The Anderson Manufacturing AM-15 rifle in .300 BLK is not currently banned, as it is not a copy of the Colt AR15 rifle. (Id.). That status is for good reasons. The reference to “.300BLK” is to a particular caliber and cartridge, viz., the .300 Blackout round. It is a .30 caliber round, the same bullet diameter used in guns chambered for the 30.06 or .308 cartridges, which are widely used for deer hunting in Maryland and elsewhere. A rifle chambered for the .300BLK round is likewise suitable for hunting. In contrast, the standard .223 round is generally not suitable for deer hunting in Maryland (and in most other states as well) because of its low muzzle energy, particularly as compared to larger caliber ammunition, such as .30 caliber cartridges. In addition, guns chambered for the .300 Blackout round are relatively uncommon and the ammunition is twice as expensive compared to the much more popular and inexpensive .233 cartridge. Because of these realities, the .300 Blackout round is very seldom used in crimes of violence. In sum, there is thus simply no reason to ban rifles using the .300 Blackout cartridge.
The Bill Would Affect a “Taking” Under The Maryland and Federal Constitutions:
Adding the Anderson .300BLK rifle to the Section 5-101(r) banned list would also create serious “takings” issues under both the Maryland Constitution and the Fifth Amendment to the federal Constitution, as both fully protect private, personal property. See Horne v. Dep't of Agric., 135 S.Ct. 2419 (2015); Serio v. Baltimore County, 384 Md. 373 (2004). Maryland’s Takings Clause is violated “[w]henever a property owner is deprived of the beneficial use of his property or restraints are imposed that materially affect the property’s value, without legal process or compensation.” Serio, 384 Md. at 399. Here, adding these rifles to the Section 5-101(r) list would effectively mean that those rifles were banned as of October 1, 2013, the date that the Firearms Safety Act of 2013 became effective. As noted above, the grandfather clause in that legislation only protected guns on the Section 5-101(r) list if they were purchased prior to that date. Thus, adding the Anderson AM-15 .300BLK rifle to that list will ban and thus effectively “take” any such rifle that was purchased since October 1, 2013. See United States v. General Motors, 323 U.S. 373, 378 (1945) (“The courts have held that the deprivation of the former owner rather than the accretion of a right or interest to the sovereign constitutes the taking.”).

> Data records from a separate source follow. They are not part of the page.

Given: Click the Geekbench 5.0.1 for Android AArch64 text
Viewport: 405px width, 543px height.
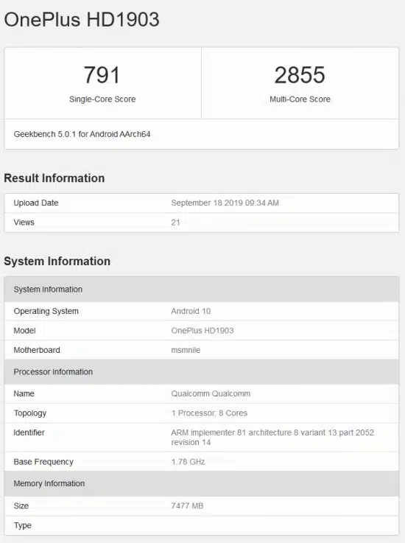Looking at the screenshot, I should coord(82,134).
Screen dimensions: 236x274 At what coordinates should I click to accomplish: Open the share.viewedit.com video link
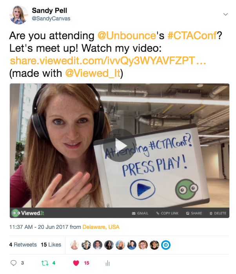(108, 61)
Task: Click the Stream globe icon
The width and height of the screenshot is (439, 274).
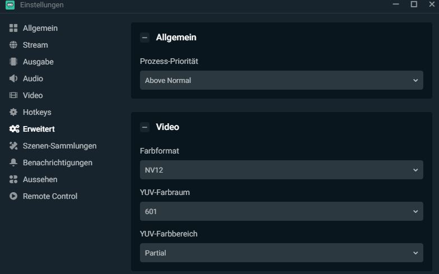Action: pos(13,45)
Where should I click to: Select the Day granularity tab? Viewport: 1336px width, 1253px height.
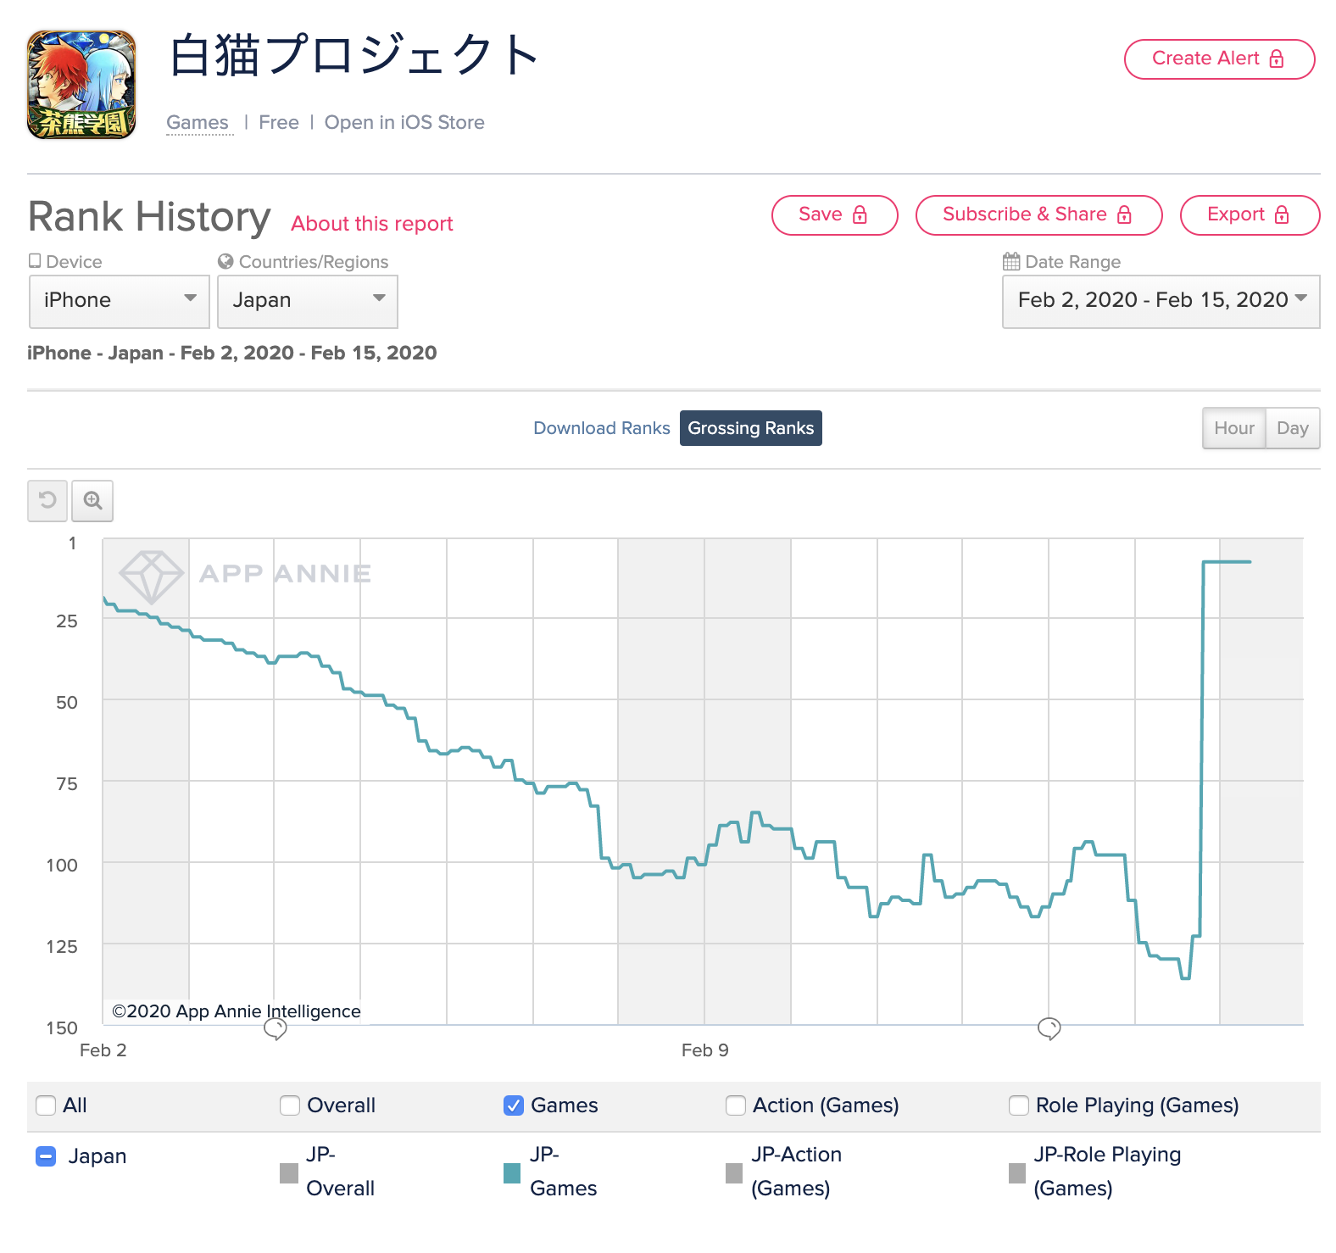tap(1292, 428)
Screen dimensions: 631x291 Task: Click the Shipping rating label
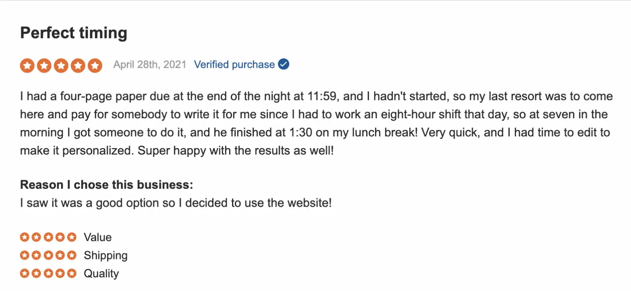[106, 255]
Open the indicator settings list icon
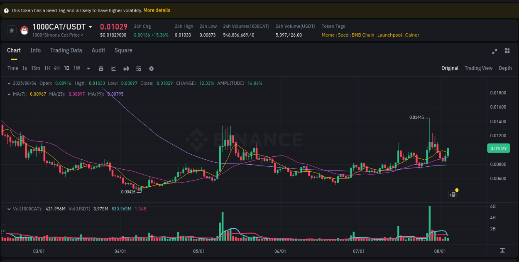This screenshot has width=519, height=262. [x=139, y=68]
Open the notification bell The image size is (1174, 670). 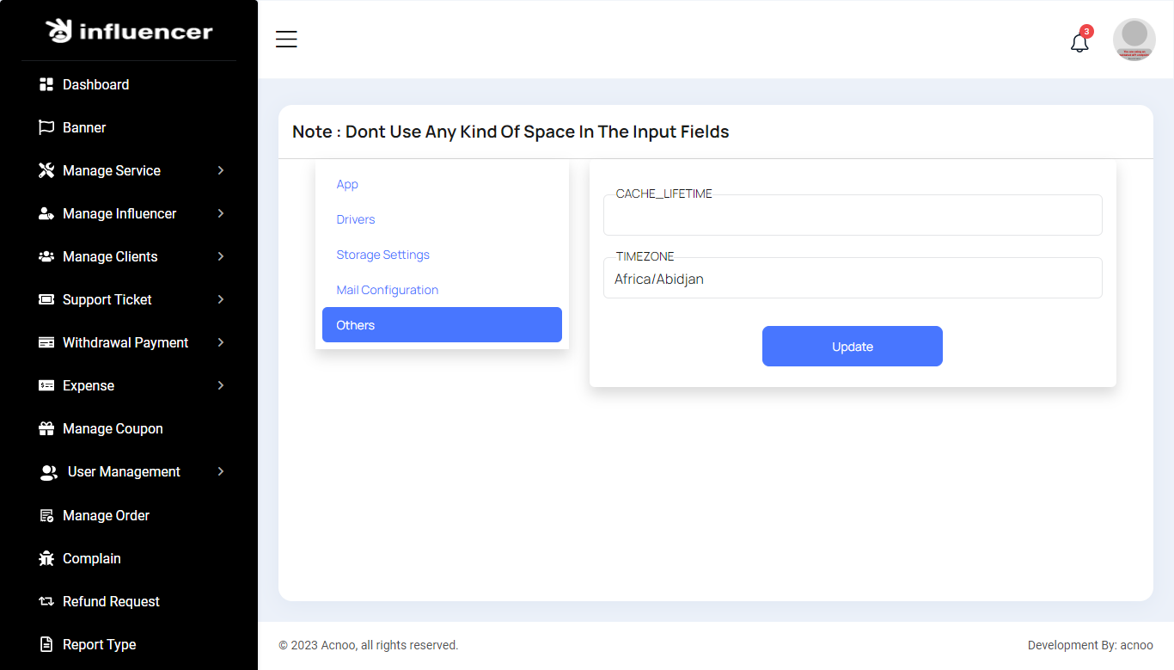point(1079,42)
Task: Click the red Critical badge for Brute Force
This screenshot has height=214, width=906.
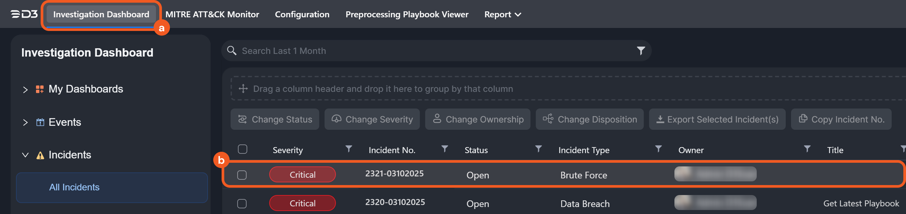Action: [302, 175]
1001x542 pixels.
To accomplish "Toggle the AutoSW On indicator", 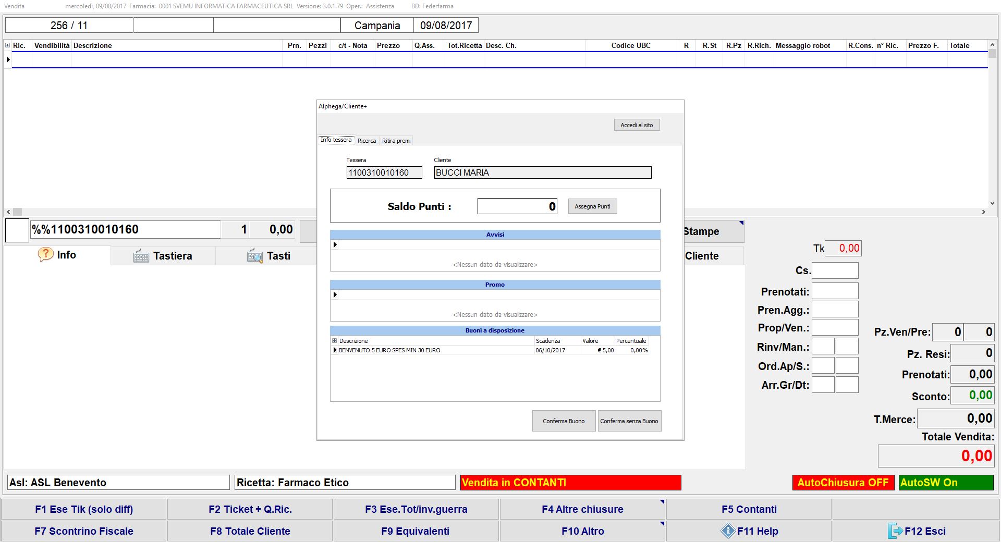I will [x=946, y=483].
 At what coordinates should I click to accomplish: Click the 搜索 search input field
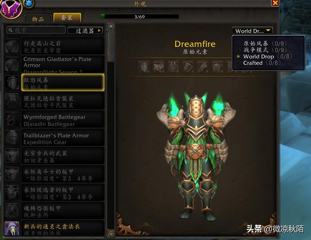click(x=36, y=30)
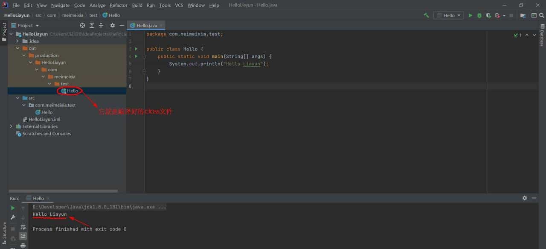Image resolution: width=546 pixels, height=249 pixels.
Task: Select file in Project view with locate icon
Action: pyautogui.click(x=82, y=25)
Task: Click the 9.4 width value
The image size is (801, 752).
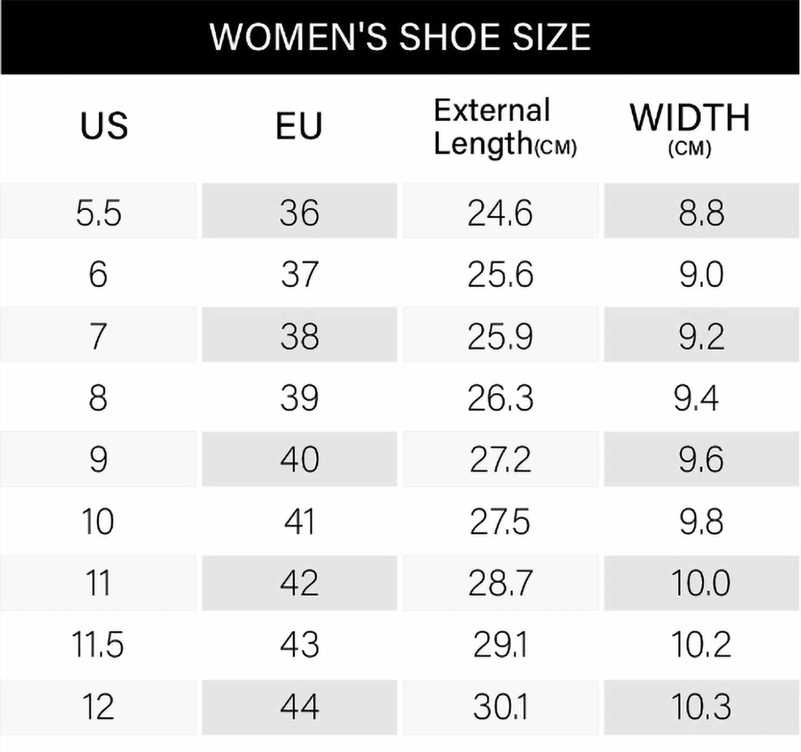Action: coord(696,398)
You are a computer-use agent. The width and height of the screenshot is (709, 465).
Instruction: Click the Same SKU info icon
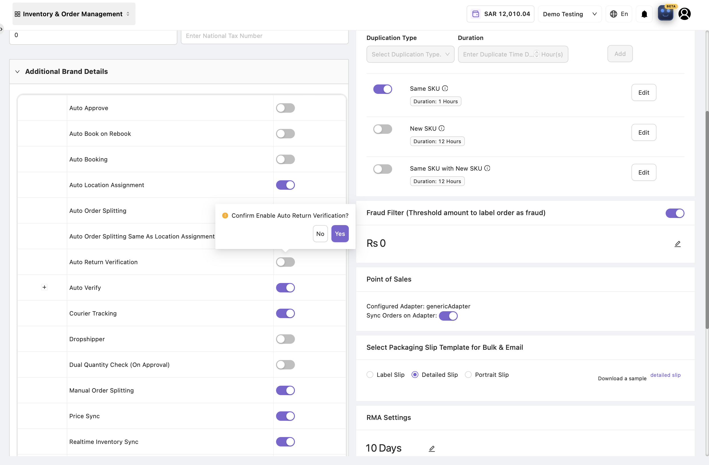445,88
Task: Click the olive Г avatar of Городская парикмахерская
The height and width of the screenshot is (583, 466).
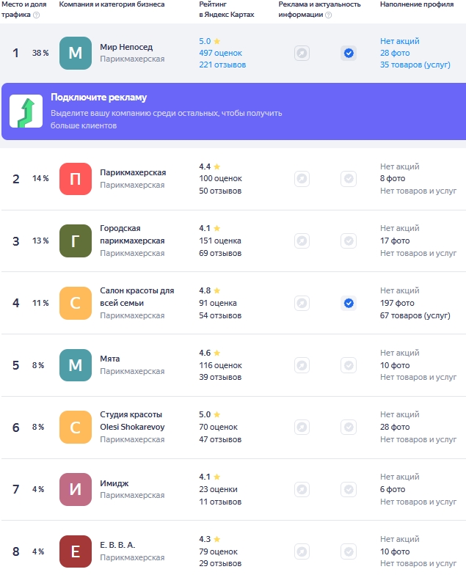Action: (76, 241)

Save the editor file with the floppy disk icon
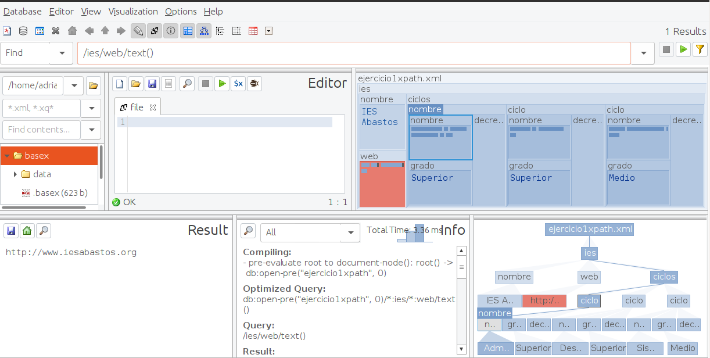click(152, 84)
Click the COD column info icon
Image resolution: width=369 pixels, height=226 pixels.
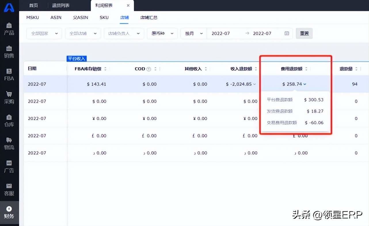point(149,69)
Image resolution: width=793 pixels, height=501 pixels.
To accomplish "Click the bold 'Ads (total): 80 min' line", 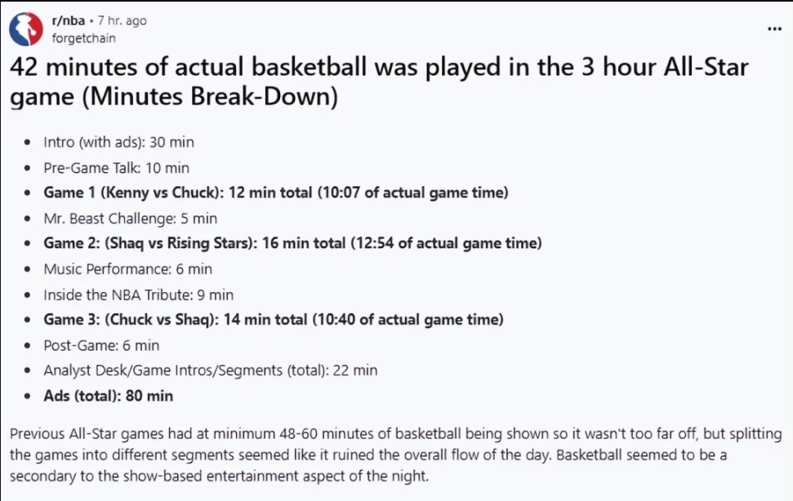I will point(108,396).
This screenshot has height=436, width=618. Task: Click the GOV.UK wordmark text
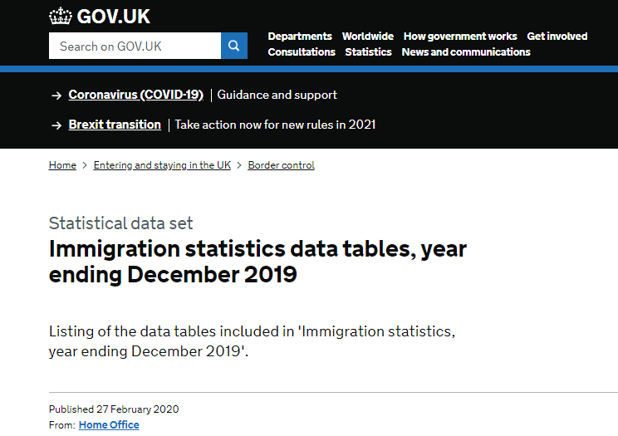click(114, 17)
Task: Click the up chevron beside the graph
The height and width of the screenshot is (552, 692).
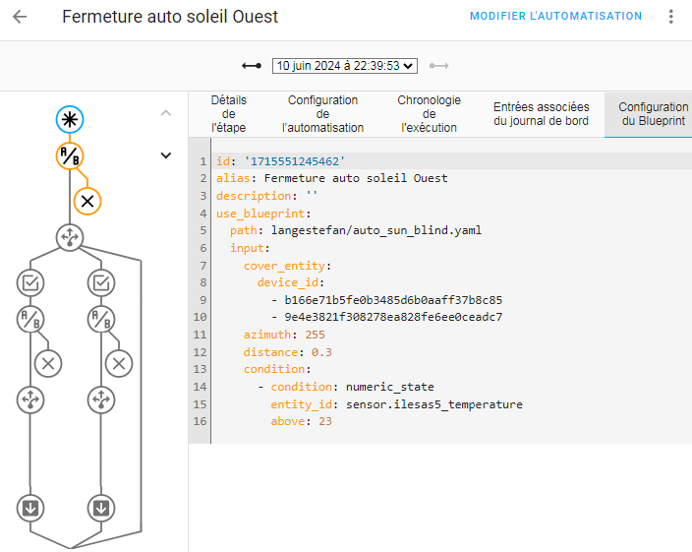Action: pos(166,113)
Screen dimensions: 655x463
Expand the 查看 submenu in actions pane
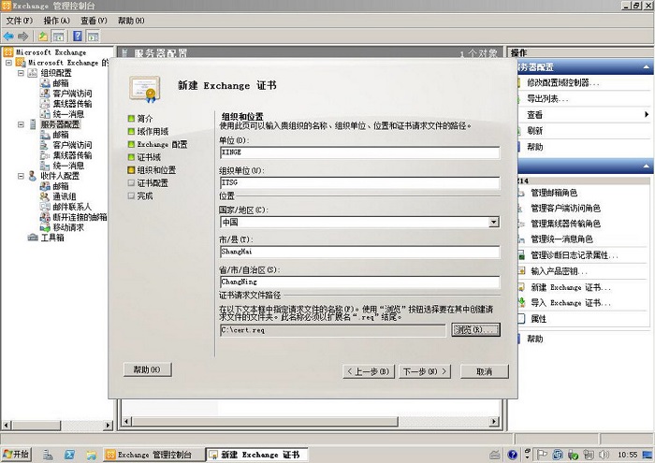click(646, 115)
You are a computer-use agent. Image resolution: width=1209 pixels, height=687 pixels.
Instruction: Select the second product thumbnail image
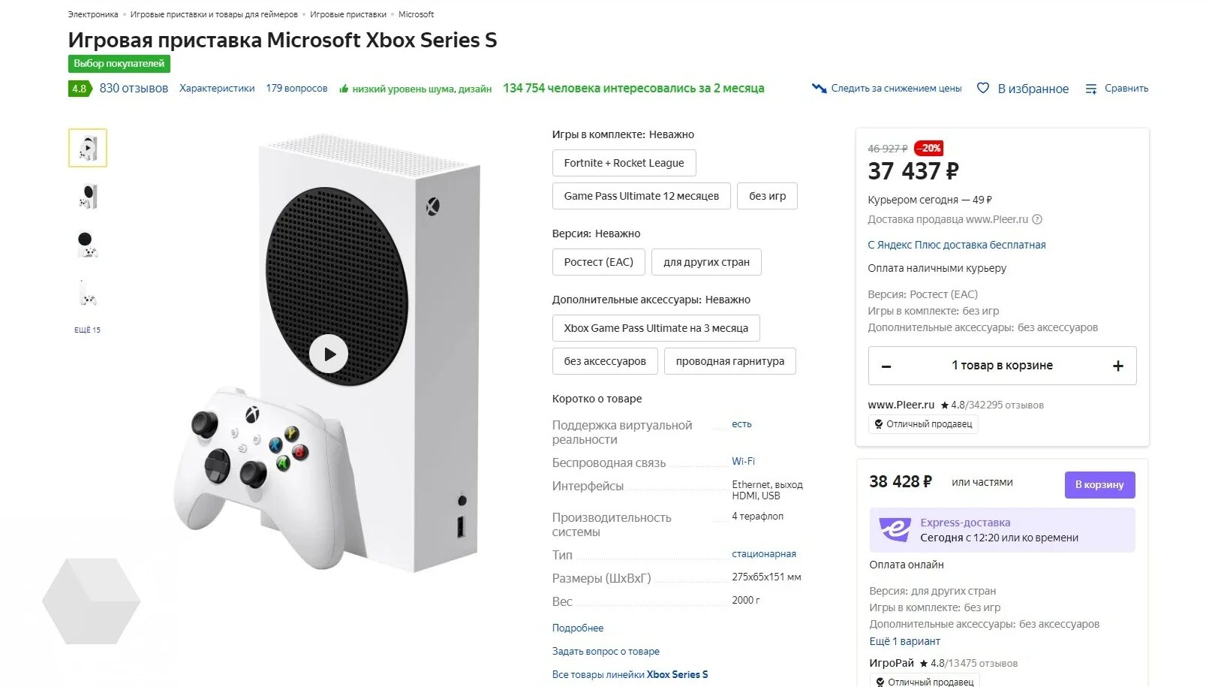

The State’s “police power” cannot be used to justify such a Taking without compensation. For example, in Serio, the Maryland Court of Appeals applied these principles to invalidate as a “Taking” the seizure by the police of all the property rights of a convicted felon in the value of his firearms that he could no longer possess. As stated in Dua v. Comcast Cable of Maryland, Inc., 370 Md. 604, 623 (2002), under the Maryland Constitution, “[n]o matter how ‘rational’ under particular circumstances, the State is constitutionally precluded from abolishing a vested property right or taking one person's property and giving it to someone else.” (Emphasis added). The rule is the same under the Fifth Amendment. See, e.g., Lucas v. South Carolina Coastal Council, 505 U.S. 1003 (1992) (“[T]he legislature's recitation of a noxious-use justification cannot be the basis for departing from our categorical rule that total regulatory takings must be compensated. If it were, departure would virtually always be allowed.”); Loretto v. Teleprompter Manhattan CATV Corp., 458 U.S. 419, 425-26 (1982) (finding a Taking in that case regardless of “the public interests that it may serve”).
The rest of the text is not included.